== WORK REQUIRED ==
Repeat exactly the lines that begin at the one containing "Select ZIP code label 69044" and end at the final line of the records; include no pictures and nothing else.

== DATA ==

=== Begin Enclosure ===

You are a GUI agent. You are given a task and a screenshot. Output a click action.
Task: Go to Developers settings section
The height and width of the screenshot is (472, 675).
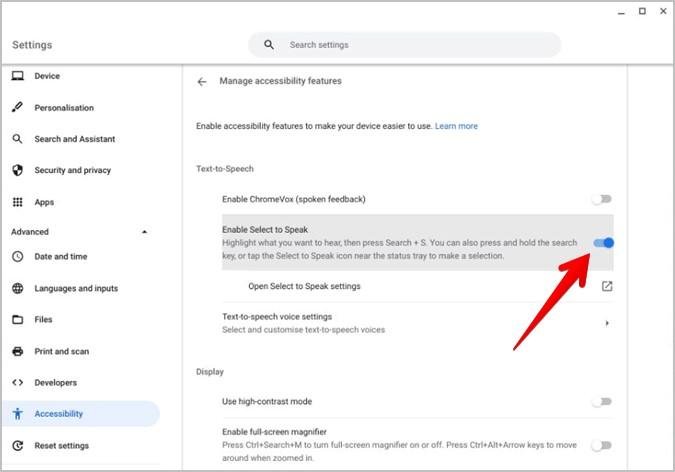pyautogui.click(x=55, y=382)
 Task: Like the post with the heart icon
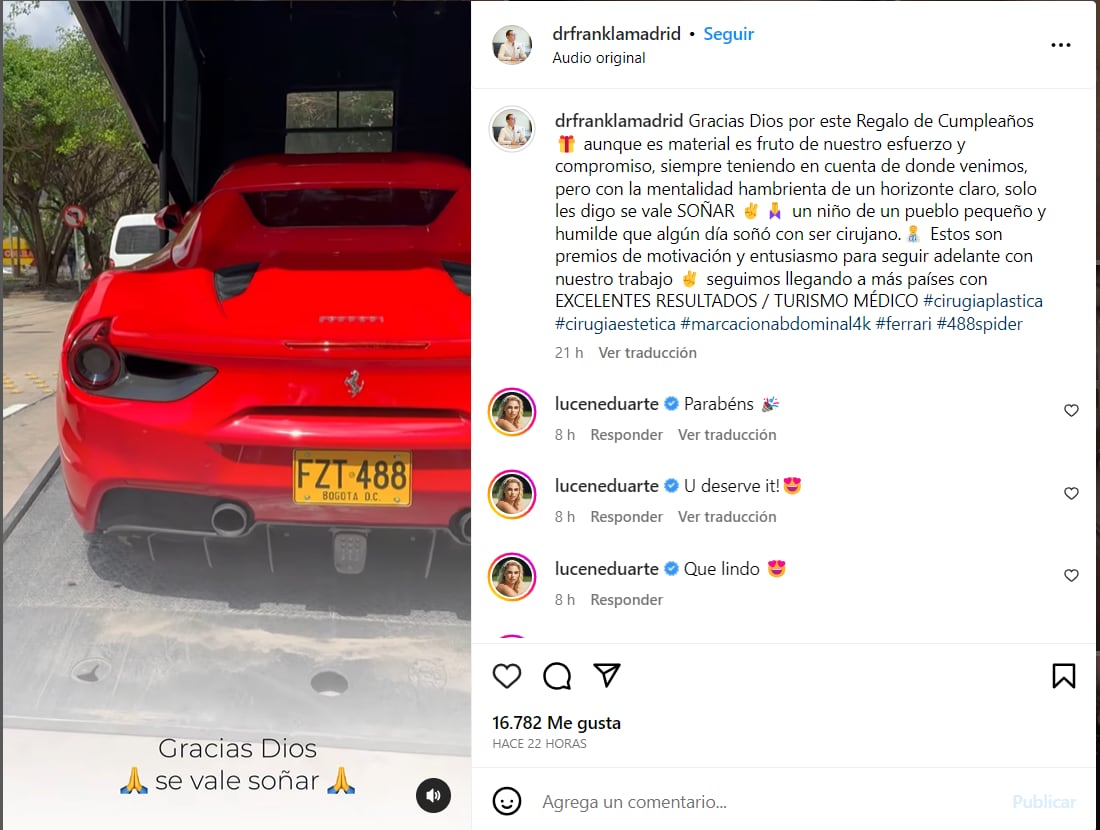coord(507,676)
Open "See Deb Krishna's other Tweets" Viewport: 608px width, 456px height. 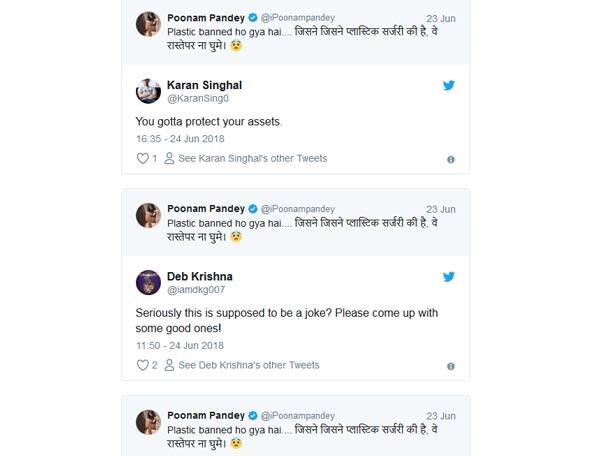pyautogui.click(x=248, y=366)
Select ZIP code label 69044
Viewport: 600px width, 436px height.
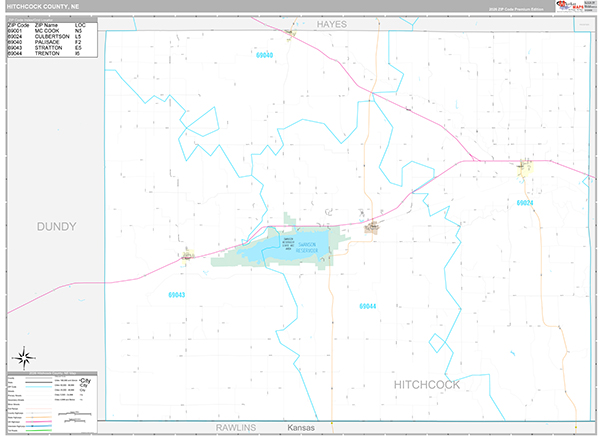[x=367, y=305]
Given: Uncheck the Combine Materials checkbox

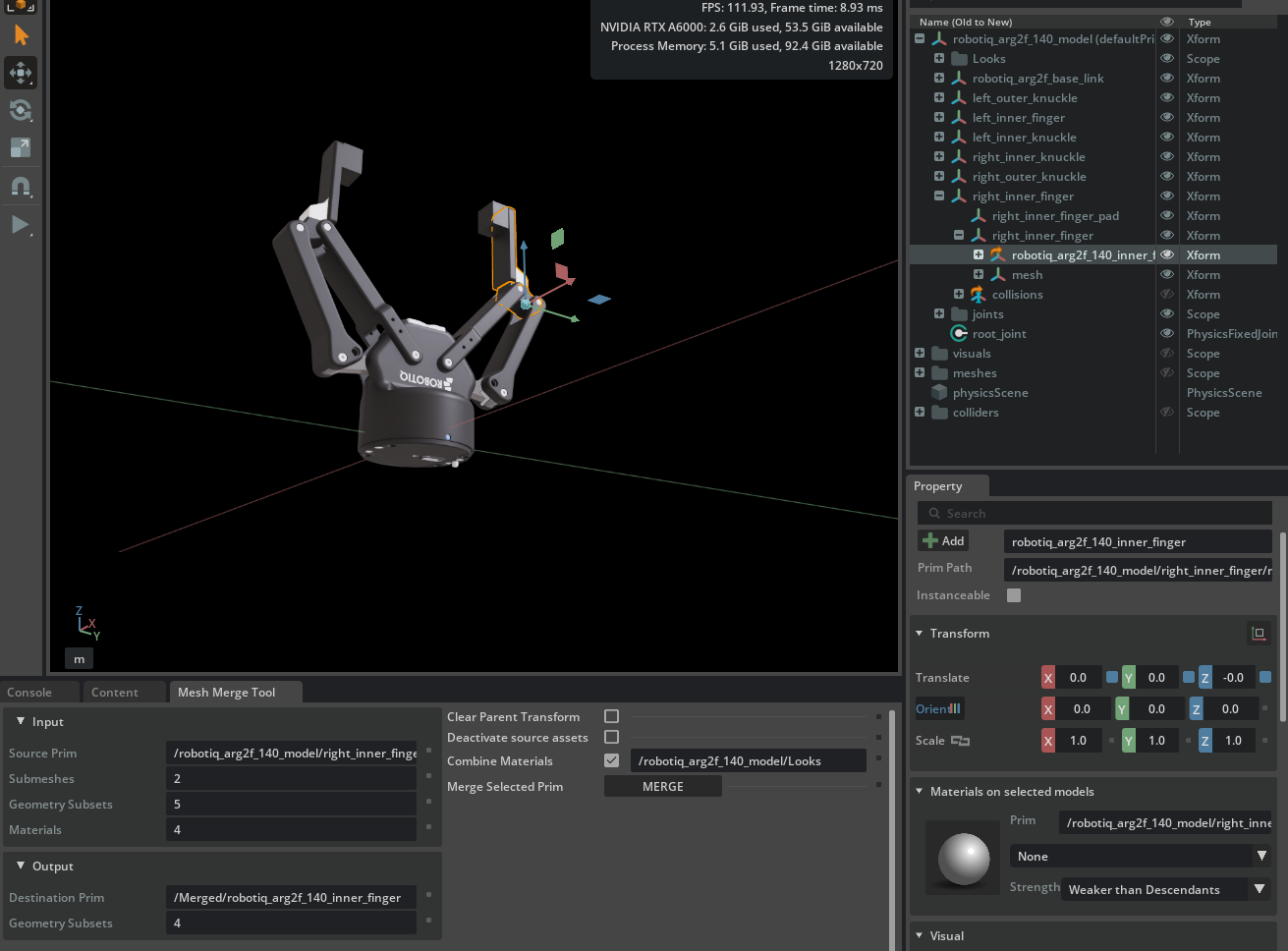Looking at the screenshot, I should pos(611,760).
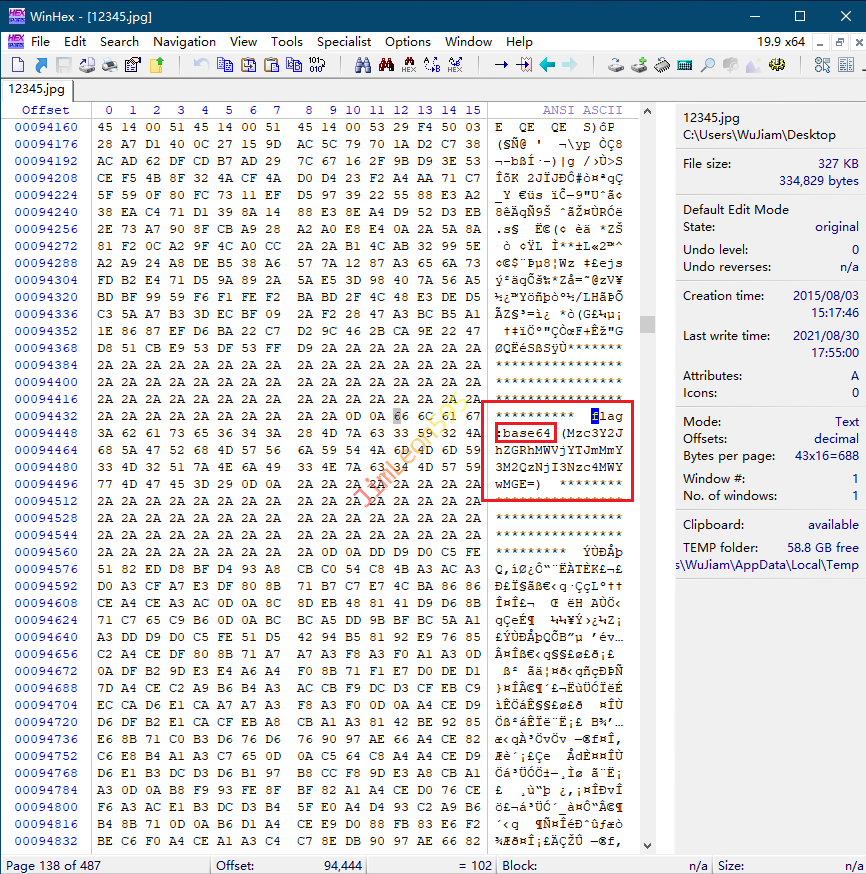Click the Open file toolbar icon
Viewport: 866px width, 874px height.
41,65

=== End Enclosure ===

== RESPONSE BOX ==
Select ZIP code label 69044
Viewport: 600px width, 436px height.
[x=367, y=305]
Given: Uncheck the Combine Materials checkbox

Looking at the screenshot, I should pos(611,760).
Click the Open file toolbar icon
Viewport: 866px width, 874px height.
41,65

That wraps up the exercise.